If the sample size becomes too large, do not force the test anyway. Reframe the experiment. Try a stronger treatment, test a higher-volume audience, or focus on an earlier funnel step where larger effects are more plausible.
How long will my A/B test take?
After calculating sample size, most teams immediately want to translate that into runtime. The formula is straightforward: estimate daily eligible traffic and divide by the total sample size needed. If you need 60,000 visitors total and expect 3,000 eligible visitors per day, the test should take about 20 days. In reality, you should also consider weekday and weekend variation, campaign spikes, and implementation ramp time. It is usually better to let the test span full business cycles rather than stop at an arbitrary midpoint.
In many organizations, the calculator becomes a planning tool for the experimentation backlog. Low-effort, high-traffic tests with reasonable MDEs tend to be the fastest opportunities.
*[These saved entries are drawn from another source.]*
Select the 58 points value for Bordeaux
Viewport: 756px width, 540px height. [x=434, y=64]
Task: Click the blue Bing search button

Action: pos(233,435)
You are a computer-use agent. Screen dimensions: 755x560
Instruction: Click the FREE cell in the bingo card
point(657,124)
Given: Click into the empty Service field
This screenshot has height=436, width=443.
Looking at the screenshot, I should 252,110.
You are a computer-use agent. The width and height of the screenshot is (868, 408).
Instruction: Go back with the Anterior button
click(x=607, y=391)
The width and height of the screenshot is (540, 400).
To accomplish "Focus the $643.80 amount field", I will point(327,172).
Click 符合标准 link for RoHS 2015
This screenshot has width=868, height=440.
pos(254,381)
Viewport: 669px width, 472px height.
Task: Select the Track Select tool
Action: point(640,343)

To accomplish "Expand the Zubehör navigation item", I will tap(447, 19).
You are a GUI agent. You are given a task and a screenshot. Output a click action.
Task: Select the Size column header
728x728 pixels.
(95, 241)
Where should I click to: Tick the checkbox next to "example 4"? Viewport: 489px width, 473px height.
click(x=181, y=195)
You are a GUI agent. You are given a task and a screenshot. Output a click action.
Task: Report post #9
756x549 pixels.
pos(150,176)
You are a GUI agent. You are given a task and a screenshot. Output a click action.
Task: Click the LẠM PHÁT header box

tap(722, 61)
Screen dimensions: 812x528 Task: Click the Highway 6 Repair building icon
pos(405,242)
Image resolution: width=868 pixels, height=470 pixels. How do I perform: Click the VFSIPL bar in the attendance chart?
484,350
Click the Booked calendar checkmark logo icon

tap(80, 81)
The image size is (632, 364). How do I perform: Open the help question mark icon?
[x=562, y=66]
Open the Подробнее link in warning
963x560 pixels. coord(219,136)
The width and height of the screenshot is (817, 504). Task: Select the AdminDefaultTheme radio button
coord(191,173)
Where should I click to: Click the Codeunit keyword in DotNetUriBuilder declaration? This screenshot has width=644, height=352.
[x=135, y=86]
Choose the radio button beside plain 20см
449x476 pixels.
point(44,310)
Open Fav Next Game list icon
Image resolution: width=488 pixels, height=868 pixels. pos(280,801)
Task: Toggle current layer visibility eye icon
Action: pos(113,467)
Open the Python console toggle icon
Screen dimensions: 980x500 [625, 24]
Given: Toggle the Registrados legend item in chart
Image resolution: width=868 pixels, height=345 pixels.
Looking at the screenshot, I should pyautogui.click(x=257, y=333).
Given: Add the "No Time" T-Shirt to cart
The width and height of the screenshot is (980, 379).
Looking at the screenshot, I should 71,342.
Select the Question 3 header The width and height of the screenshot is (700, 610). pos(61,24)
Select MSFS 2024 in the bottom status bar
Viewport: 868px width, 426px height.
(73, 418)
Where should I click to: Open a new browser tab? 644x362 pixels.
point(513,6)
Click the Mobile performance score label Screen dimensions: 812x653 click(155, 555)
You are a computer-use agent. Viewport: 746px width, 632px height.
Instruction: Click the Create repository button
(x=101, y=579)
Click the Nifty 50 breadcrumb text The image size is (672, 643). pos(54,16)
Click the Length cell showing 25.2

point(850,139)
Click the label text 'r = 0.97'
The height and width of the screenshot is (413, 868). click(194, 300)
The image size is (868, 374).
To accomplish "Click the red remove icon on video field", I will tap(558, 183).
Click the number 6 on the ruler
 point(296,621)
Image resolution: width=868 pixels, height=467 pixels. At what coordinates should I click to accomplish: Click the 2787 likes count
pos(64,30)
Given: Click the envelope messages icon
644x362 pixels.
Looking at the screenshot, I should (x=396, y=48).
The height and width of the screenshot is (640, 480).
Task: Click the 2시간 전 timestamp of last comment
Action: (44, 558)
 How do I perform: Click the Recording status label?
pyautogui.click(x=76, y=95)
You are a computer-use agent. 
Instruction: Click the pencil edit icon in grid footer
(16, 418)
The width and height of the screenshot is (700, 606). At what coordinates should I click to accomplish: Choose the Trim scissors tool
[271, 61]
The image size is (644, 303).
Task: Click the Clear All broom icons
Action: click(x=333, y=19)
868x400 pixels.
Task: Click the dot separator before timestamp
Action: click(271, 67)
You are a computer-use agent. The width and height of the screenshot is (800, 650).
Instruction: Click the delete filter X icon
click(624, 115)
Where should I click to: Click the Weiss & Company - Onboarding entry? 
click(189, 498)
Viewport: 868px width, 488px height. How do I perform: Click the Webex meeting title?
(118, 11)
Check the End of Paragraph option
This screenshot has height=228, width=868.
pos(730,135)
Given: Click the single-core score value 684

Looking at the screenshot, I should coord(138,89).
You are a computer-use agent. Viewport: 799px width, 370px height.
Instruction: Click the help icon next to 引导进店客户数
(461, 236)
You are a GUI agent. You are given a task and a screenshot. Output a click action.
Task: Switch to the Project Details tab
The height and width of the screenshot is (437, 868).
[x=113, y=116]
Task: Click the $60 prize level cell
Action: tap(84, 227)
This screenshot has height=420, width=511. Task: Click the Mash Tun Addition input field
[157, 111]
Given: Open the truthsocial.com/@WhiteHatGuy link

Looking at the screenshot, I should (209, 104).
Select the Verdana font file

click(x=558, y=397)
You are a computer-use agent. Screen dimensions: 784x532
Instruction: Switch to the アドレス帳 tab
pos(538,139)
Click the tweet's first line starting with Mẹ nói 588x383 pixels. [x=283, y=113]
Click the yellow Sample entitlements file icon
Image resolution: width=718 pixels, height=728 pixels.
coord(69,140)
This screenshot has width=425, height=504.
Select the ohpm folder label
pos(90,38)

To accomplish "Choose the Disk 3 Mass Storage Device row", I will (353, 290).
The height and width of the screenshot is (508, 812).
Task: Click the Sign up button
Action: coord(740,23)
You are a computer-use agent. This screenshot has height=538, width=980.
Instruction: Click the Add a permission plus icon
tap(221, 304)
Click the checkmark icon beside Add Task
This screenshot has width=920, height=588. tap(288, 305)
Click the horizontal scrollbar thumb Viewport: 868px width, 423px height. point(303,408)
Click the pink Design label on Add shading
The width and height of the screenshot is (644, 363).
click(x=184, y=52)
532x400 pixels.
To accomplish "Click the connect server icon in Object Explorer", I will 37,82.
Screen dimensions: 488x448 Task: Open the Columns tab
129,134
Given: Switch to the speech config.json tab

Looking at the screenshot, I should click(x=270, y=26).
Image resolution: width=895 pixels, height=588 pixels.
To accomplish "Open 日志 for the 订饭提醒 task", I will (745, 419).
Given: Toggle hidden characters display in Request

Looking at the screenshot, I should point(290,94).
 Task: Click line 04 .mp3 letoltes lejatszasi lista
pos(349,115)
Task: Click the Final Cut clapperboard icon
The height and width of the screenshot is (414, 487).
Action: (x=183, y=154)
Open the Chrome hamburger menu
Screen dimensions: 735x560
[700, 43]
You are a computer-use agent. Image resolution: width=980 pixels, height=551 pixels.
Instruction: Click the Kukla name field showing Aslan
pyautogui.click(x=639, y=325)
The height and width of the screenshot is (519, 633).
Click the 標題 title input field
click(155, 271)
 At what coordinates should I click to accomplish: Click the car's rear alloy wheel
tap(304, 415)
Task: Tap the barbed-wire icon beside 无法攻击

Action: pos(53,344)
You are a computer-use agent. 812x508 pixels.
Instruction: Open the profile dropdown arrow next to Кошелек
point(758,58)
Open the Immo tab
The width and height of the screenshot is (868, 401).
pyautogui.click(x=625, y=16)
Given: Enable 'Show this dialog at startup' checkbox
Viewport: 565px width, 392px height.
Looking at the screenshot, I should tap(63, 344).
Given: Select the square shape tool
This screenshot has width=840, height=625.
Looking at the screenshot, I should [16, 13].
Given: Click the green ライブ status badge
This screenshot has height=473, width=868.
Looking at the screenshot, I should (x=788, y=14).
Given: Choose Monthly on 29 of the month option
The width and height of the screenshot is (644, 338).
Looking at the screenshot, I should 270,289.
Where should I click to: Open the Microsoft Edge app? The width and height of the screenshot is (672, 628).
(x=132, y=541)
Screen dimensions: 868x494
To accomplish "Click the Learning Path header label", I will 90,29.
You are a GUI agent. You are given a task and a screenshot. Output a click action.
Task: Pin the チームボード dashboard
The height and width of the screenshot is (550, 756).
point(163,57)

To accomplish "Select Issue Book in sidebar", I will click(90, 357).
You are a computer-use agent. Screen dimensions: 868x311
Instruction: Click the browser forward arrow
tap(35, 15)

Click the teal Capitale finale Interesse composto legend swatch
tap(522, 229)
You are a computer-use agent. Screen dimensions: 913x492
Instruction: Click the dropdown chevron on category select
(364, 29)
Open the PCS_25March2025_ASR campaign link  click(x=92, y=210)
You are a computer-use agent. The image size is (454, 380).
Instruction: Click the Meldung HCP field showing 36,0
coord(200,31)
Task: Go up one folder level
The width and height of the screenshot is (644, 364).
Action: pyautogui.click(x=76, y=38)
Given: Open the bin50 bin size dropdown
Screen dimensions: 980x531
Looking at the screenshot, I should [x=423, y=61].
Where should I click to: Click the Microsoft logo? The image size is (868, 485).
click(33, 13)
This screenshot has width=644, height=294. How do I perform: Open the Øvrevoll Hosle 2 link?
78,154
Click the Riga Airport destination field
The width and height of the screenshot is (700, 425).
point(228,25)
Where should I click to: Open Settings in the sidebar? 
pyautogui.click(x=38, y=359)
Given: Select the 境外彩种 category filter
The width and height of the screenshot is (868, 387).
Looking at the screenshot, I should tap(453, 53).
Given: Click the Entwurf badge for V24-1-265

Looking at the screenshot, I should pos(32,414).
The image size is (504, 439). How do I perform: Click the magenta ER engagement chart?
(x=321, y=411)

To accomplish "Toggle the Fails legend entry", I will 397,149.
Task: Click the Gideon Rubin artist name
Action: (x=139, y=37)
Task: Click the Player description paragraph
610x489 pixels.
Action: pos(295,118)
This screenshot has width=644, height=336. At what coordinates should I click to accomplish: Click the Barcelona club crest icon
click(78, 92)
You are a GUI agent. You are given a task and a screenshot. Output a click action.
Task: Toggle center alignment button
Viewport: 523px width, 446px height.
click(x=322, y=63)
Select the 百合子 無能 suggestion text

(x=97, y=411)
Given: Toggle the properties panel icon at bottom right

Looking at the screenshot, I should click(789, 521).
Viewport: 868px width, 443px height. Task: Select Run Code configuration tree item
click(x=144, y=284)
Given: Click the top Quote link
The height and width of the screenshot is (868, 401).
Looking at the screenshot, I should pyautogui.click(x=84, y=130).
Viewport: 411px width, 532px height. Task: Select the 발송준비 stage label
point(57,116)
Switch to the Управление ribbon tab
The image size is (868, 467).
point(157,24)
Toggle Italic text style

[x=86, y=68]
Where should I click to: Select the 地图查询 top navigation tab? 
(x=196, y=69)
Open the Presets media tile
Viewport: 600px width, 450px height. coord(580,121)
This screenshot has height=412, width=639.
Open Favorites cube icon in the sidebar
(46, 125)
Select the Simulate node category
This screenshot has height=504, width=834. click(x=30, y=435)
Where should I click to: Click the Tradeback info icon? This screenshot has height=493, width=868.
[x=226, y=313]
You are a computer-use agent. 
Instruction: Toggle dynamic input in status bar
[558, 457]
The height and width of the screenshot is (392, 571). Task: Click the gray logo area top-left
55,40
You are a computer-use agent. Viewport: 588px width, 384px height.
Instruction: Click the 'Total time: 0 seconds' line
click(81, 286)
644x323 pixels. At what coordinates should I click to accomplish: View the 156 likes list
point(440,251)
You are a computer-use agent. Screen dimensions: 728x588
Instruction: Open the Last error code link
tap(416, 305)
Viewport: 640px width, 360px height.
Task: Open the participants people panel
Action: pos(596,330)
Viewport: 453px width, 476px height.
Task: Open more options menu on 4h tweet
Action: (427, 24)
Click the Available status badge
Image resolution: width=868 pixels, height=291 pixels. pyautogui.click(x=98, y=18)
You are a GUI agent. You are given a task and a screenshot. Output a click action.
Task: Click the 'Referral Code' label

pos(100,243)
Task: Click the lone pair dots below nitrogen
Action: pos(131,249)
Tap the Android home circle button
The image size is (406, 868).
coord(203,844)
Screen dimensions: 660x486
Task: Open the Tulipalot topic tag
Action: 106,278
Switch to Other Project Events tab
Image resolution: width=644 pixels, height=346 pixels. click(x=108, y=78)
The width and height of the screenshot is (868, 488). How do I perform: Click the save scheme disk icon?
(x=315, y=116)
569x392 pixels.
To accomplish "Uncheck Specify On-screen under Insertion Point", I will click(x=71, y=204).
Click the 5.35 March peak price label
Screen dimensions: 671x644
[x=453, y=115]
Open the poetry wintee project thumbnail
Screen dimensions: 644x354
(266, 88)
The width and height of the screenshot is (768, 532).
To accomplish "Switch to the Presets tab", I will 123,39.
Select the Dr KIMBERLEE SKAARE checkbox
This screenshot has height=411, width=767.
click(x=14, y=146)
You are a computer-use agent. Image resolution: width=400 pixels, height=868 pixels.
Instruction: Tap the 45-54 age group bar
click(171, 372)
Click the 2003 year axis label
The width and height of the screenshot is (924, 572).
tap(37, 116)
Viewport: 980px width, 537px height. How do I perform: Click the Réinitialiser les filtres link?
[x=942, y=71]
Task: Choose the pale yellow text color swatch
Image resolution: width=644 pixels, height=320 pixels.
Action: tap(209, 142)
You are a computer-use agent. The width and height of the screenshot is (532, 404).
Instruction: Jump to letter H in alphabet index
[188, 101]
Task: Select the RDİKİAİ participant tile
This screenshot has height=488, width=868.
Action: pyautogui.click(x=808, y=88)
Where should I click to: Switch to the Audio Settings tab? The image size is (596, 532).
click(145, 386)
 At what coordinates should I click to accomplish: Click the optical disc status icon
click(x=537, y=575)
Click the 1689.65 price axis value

High-effort tests on low-traffic pages may belong later in the roadmap unless the potential upside is exceptional.
Useful external references for statistical rigor
If you want to validate your experimentation methodology with authoritative educational sources, review the material from these organizations:
- National Institute of Standards and Technology (NIST) for statistical methods and measurement guidance.
- U.S. Census Bureau for accessible statistical concepts and variance-related resources.
- Penn State Online Statistics Education for university-level explanations of hypothesis testing and sample size planning.
Final takeaway
An ab test sample calculator is not just a convenience tool. It is a safeguard against weak experiment design. By setting a baseline rate, choosing a practical minimum detectable effect, and selecting confidence and power levels that fit your risk tolerance, you can estimate the traffic needed before the test begins. That makes your analysis cleaner, your stakeholder communication stronger, and your product decisions more defensible. Use the calculator above as a planning checkpoint before every major A/B test, and your experimentation program will become more disciplined, efficient, and trustworthy over time.